The sun’s infrared rays are strong. You can raise your roof temperature above 160 F. I’m pretty sure that I can get over 180 F with my thermal imager in certain situations.

This heat is transferred to the roof cladding and then to the roof frame elements. Essentially, your entire roof structure gives off low infrared heat, just like the embers around the campfire.

In order for the attic fans to work at maximum efficiency, they must be on a south facing roof slope if you live in the northern hemisphere. When a cloud blocks sunlight, the fans slow down or stop. When the sun goes down in the sky – when the attic temperatures are highest – the fans slow down. The fans have to run at full speed late in the day and into the evening to bring air into the attic and cool all the wood as quickly as possible.

I tested a solar roof fan that moves 800 CFM of air. I took temperature readings in my attic because the fan was running on a cloudless day and the readings never went down even though the fan was moving at top speed.

If you want to significantly lower the temperature in your attic, you have to do what chicken farmers do. They move tens of thousands of CFM through the barns where the chickens live. Some of the high-speed fans have blades over four feet in diameter!

Q: My new home is under construction and I stopped by to check the progress. The plumber had just plugged in all the drainpipes. I was surprised to see how many pipes rose through the walls and into the attic. I was upset that my money was being wasted, but the builder said the pipes were vent pipes. Little did I know there was so much plumbing behind the plaster in my current home and attic. Are the ventilation pipes necessary? What do you do? – Ted B., Tewksbury, Mass.

A. I have been a master plumber since I was 29 and remember seeing the maze of ventilation pipes for the first time in a house. I had never bothered to think about what was connected to that blunt pipe sticking through the roof of my parents’ house.

Vent pipes provide your sanitary system with air. Every time water drains through the pipes on its way to the sewer or septic tank, it pushes air in the drain pipes out of the way. This air needs to be replaced and the best way is to get it out of the atmosphere above your home.

If you didn’t have ventilation pipes in your home, the water would drain slowly and air would be drawn into the system through other fixtures in your home. The movement of water from a flushed toilet creates a significantly short-lived vacuum in the system that can effortlessly sip water out of a vanity or tub trap. You may have heard this sucking sound in the past and not realized what happened.

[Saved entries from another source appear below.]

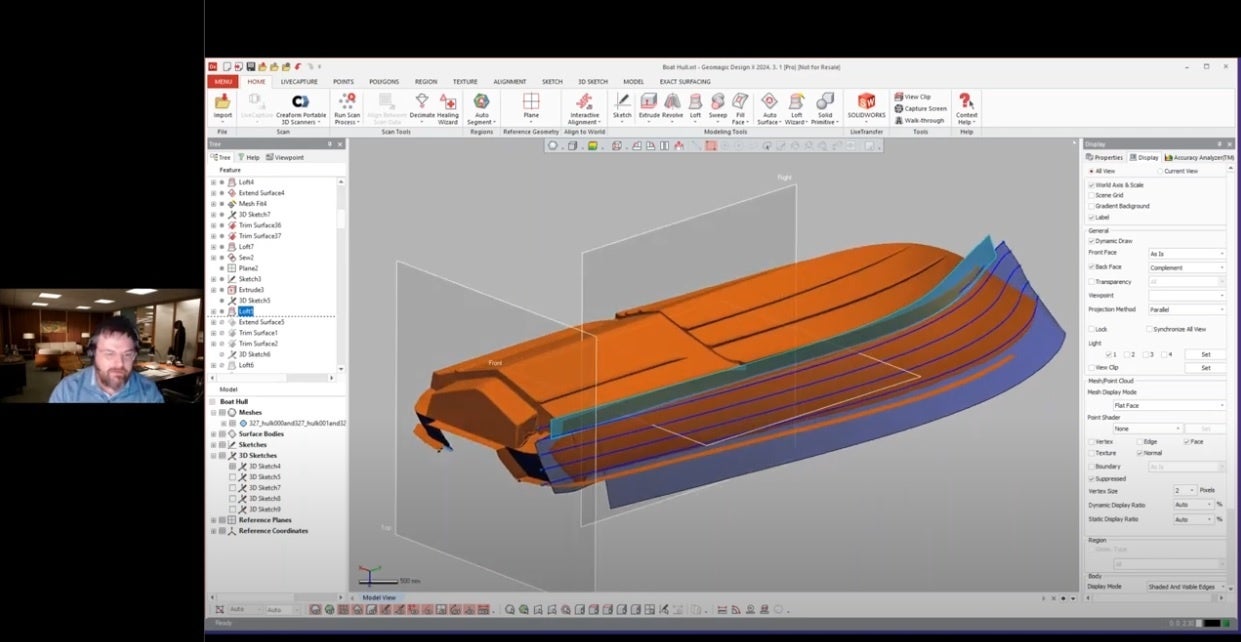Launch the SOLIDWORKS LiveTransfer button
This screenshot has height=642, width=1241.
[866, 105]
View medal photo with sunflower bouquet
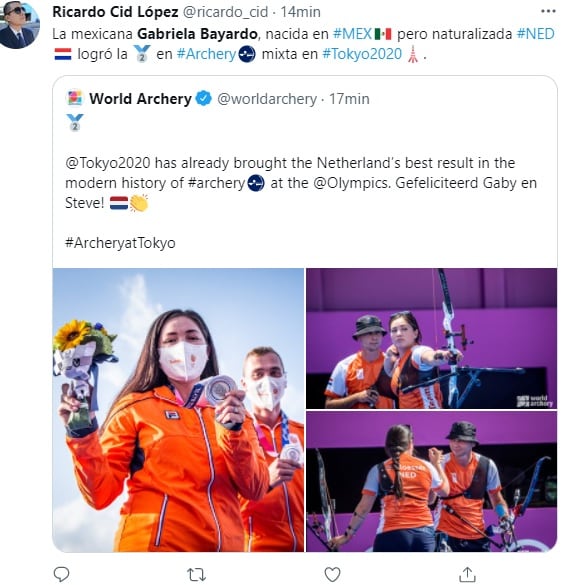This screenshot has height=585, width=567. tap(178, 410)
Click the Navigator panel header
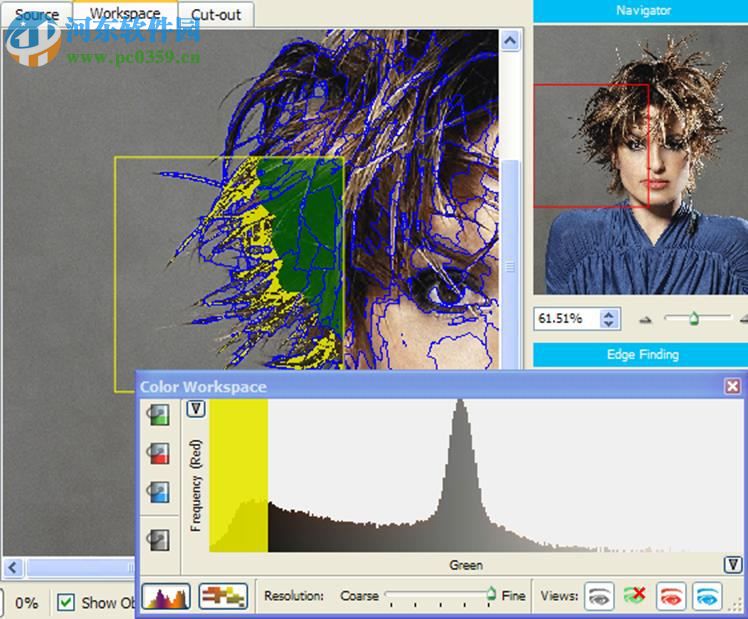This screenshot has height=619, width=748. (641, 11)
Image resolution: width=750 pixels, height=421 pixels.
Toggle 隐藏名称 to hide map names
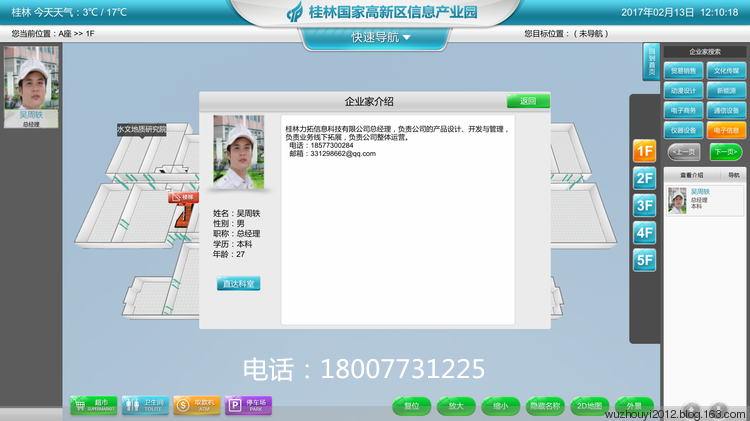[545, 405]
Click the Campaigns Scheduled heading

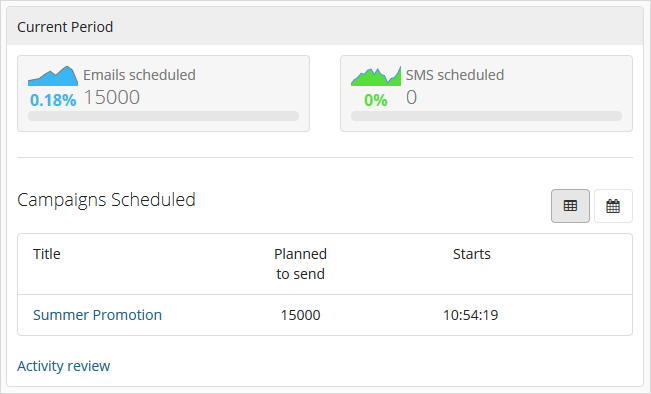point(106,200)
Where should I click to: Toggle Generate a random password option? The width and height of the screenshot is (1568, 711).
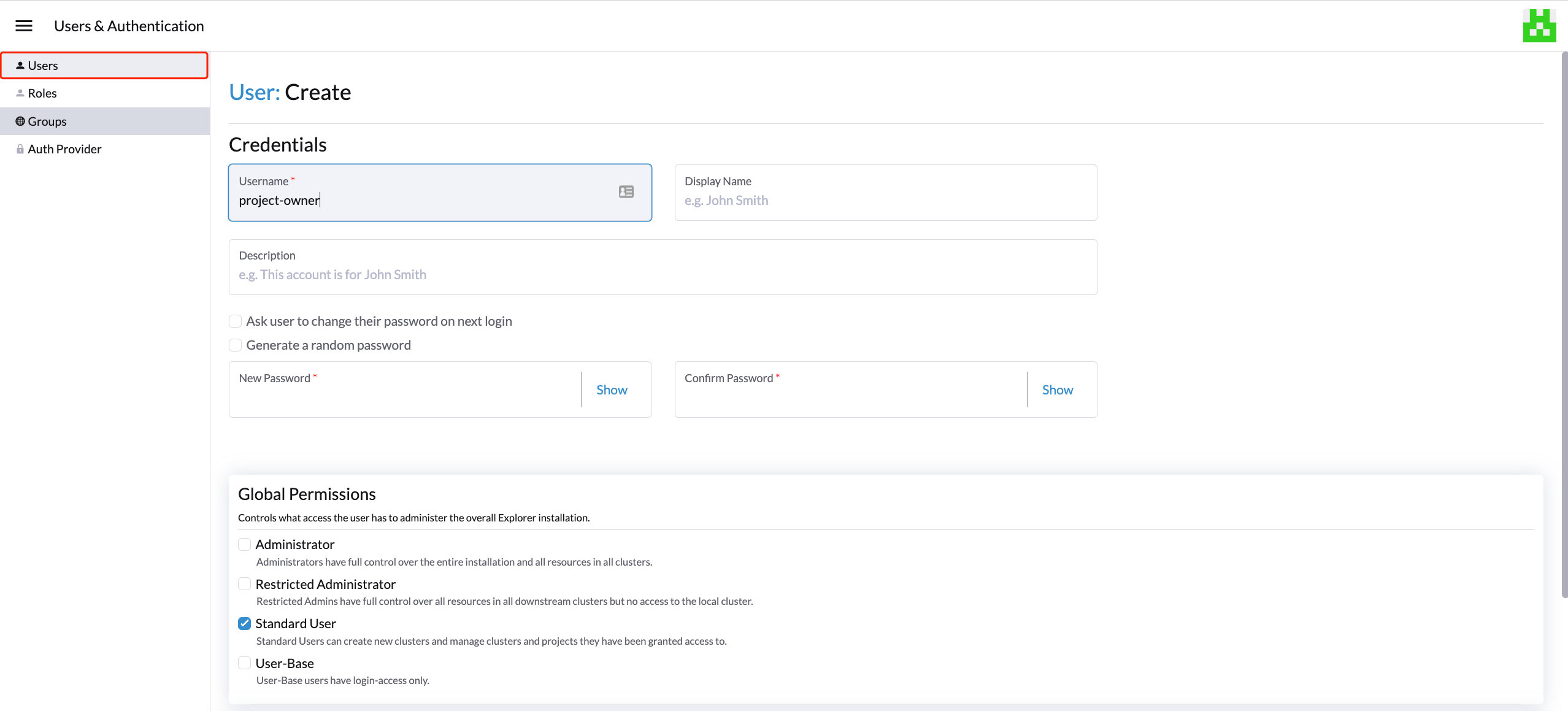(x=234, y=344)
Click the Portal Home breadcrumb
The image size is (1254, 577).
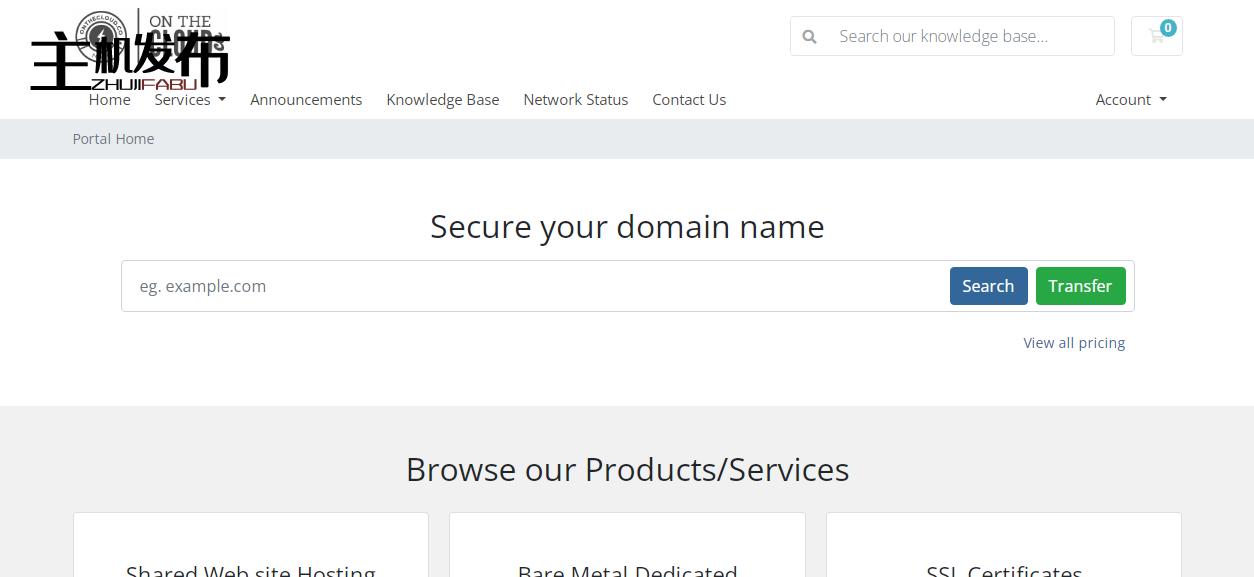pos(113,139)
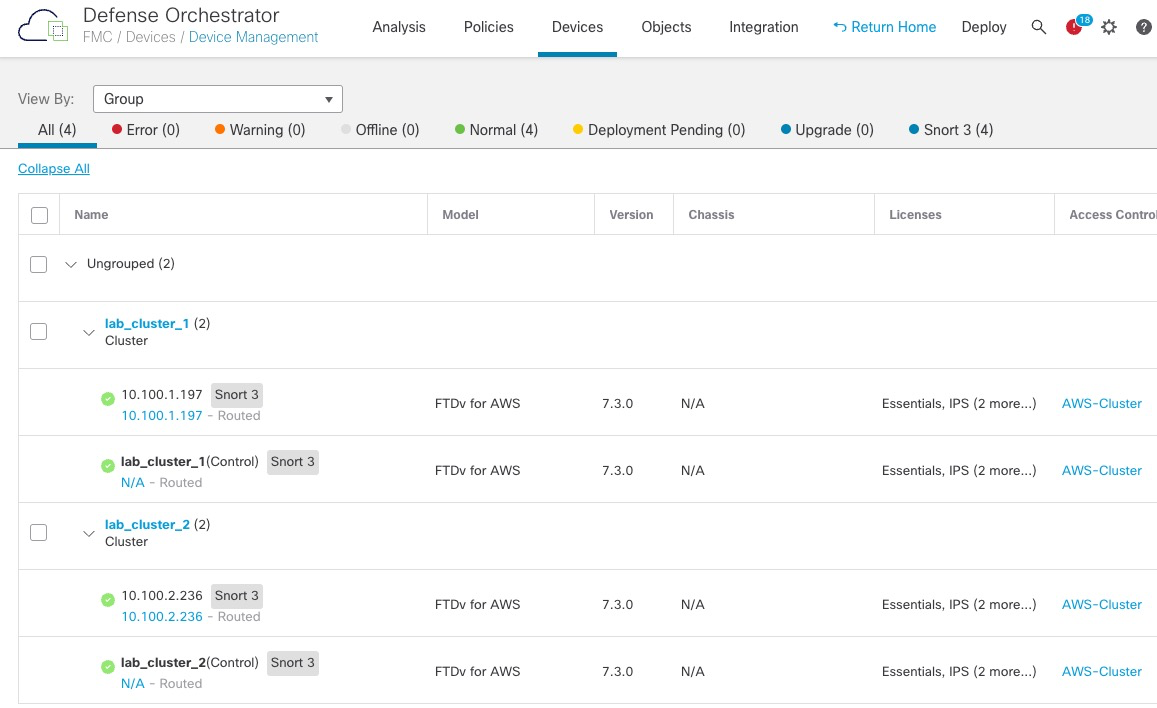Collapse the lab_cluster_2 group chevron
The image size is (1157, 708).
click(88, 534)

Vacuuming a trap dry can allow sewage gas and bugs to enter your home. This is why ventilation pipes are so important.

Installation regulations in certain locations allow mechanical vents on or under certain fittings so that installers do not need to install all of the vent pipes. I’m not a fan of these shortcut devices because they have moving parts. Anything with a moving part will fail at some point. I regularly get e-mails from people with sewer gas odor in their homes from fancy mechanical vents.

There is no substitute for a traditional vent pipe system with at least one full size vent pipe. There are no moving parts. I am only a few months away from installing this old-fashioned, tried and tested system in my daughter’s new home.